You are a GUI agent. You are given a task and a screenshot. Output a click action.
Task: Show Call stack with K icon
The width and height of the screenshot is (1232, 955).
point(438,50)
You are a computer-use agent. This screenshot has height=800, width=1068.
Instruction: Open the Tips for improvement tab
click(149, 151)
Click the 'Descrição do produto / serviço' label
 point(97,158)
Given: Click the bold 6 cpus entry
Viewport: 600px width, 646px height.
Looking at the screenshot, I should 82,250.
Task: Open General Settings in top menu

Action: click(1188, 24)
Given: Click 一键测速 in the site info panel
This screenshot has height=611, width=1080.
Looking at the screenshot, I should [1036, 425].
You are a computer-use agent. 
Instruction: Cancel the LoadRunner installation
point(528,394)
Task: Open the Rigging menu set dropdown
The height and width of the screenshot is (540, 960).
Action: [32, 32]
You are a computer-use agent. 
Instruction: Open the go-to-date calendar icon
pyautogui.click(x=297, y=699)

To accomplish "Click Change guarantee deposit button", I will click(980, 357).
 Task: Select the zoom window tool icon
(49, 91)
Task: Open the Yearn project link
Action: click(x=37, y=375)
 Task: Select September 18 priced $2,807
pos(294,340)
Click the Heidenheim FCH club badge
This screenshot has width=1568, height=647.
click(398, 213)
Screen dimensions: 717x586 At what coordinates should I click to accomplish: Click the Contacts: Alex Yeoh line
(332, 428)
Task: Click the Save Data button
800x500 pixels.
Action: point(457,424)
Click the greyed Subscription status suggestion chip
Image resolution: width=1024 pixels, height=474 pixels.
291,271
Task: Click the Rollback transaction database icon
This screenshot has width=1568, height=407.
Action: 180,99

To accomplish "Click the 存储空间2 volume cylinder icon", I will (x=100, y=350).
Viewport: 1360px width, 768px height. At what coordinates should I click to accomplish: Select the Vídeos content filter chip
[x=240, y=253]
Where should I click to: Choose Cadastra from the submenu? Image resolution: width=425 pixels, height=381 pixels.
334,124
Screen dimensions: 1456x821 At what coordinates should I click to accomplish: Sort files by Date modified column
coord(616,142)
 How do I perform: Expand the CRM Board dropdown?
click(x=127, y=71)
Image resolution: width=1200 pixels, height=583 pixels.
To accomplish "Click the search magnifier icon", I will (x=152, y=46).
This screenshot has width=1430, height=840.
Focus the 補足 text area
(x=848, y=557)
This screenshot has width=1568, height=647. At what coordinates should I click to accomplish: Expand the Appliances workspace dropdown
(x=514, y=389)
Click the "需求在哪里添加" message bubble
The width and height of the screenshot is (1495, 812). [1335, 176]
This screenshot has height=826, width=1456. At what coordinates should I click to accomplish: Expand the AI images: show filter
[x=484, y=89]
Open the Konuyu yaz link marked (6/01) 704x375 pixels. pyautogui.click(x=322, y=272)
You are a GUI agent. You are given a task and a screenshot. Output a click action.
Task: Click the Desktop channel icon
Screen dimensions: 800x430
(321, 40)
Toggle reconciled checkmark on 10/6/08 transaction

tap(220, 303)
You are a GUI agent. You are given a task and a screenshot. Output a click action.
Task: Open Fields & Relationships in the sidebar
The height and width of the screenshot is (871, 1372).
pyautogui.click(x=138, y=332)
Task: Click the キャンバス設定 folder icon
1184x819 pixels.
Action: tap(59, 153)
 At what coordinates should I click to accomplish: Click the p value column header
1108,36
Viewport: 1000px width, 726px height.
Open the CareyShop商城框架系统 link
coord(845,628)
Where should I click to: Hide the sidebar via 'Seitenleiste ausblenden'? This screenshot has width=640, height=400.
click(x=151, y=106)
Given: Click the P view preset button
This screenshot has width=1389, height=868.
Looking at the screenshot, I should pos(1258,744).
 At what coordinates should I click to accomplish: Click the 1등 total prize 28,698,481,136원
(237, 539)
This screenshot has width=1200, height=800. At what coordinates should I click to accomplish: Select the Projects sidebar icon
----
DO THIS | Rewrite all the material above, replacing every "Viewport" with "Window" and leaving everything else unchanged.

OUTPUT |
You are a GUI agent. You are given a task and a screenshot. Output a click action.
Task: Show Call stack with K icon
The width and height of the screenshot is (1232, 955).
point(438,50)
You are a computer-use agent. This screenshot has height=800, width=1068.
Instruction: Open the Tips for improvement tab
click(149, 151)
Click the 'Descrição do produto / serviço' label
 point(97,158)
Given: Click the bold 6 cpus entry
Window: 600px width, 646px height.
Looking at the screenshot, I should 82,250.
Task: Open General Settings in top menu

Action: click(1188, 24)
Given: Click 一键测速 in the site info panel
This screenshot has height=611, width=1080.
Looking at the screenshot, I should [1036, 425].
You are a computer-use agent. 
Instruction: Cancel the LoadRunner installation
point(528,394)
Task: Open the Rigging menu set dropdown
The height and width of the screenshot is (540, 960).
Action: [32, 32]
You are a computer-use agent. 
Instruction: Open the go-to-date calendar icon
pyautogui.click(x=297, y=699)

To accomplish "Click Change guarantee deposit button", I will click(980, 357).
 Task: Select the zoom window tool icon
(49, 91)
Task: Open the Yearn project link
Action: click(x=37, y=375)
 Task: Select September 18 priced $2,807
pos(294,340)
Click the Heidenheim FCH club badge
This screenshot has width=1568, height=647.
click(398, 213)
Screen dimensions: 717x586 At what coordinates should I click to accomplish: Click the Contacts: Alex Yeoh line
(332, 428)
Task: Click the Save Data button
800x500 pixels.
Action: point(457,424)
Click the greyed Subscription status suggestion chip
Image resolution: width=1024 pixels, height=474 pixels.
291,271
Task: Click the Rollback transaction database icon
This screenshot has width=1568, height=407.
Action: 180,99

To accomplish "Click the 存储空间2 volume cylinder icon", I will (x=100, y=350).
Window: 1360px width, 768px height. At what coordinates should I click to accomplish: Select the Vídeos content filter chip
[x=240, y=253]
Where should I click to: Choose Cadastra from the submenu? Image resolution: width=425 pixels, height=381 pixels.
334,124
Screen dimensions: 1456x821 At what coordinates should I click to accomplish: Sort files by Date modified column
coord(616,142)
 How do I perform: Expand the CRM Board dropdown?
click(x=127, y=71)
Image resolution: width=1200 pixels, height=583 pixels.
To accomplish "Click the search magnifier icon", I will (x=152, y=46).
This screenshot has width=1430, height=840.
Focus the 補足 text area
(x=848, y=557)
This screenshot has width=1568, height=647. At what coordinates should I click to accomplish: Expand the Appliances workspace dropdown
(x=514, y=389)
Click the "需求在哪里添加" message bubble
The width and height of the screenshot is (1495, 812). [1335, 176]
This screenshot has height=826, width=1456. At what coordinates should I click to accomplish: Expand the AI images: show filter
[x=484, y=89]
Open the Konuyu yaz link marked (6/01) 704x375 pixels. pyautogui.click(x=322, y=272)
You are a GUI agent. You are given a task and a screenshot. Output a click action.
Task: Click the Desktop channel icon
Screen dimensions: 800x430
(321, 40)
Toggle reconciled checkmark on 10/6/08 transaction

tap(220, 303)
You are a GUI agent. You are given a task and a screenshot. Output a click action.
Task: Open Fields & Relationships in the sidebar
The height and width of the screenshot is (871, 1372).
pyautogui.click(x=138, y=332)
Task: Click the キャンバス設定 folder icon
1184x819 pixels.
Action: tap(59, 153)
 At what coordinates should I click to accomplish: Click the p value column header
1108,36
Window: 1000px width, 726px height.
Open the CareyShop商城框架系统 link
coord(845,628)
Where should I click to: Hide the sidebar via 'Seitenleiste ausblenden'? This screenshot has width=640, height=400.
click(x=151, y=106)
Given: Click the P view preset button
This screenshot has width=1389, height=868.
Looking at the screenshot, I should pos(1258,744).
 At what coordinates should I click to accomplish: Click the 1등 total prize 28,698,481,136원
(237, 539)
This screenshot has width=1200, height=800. At what coordinates should I click to accomplish: Select the Projects sidebar icon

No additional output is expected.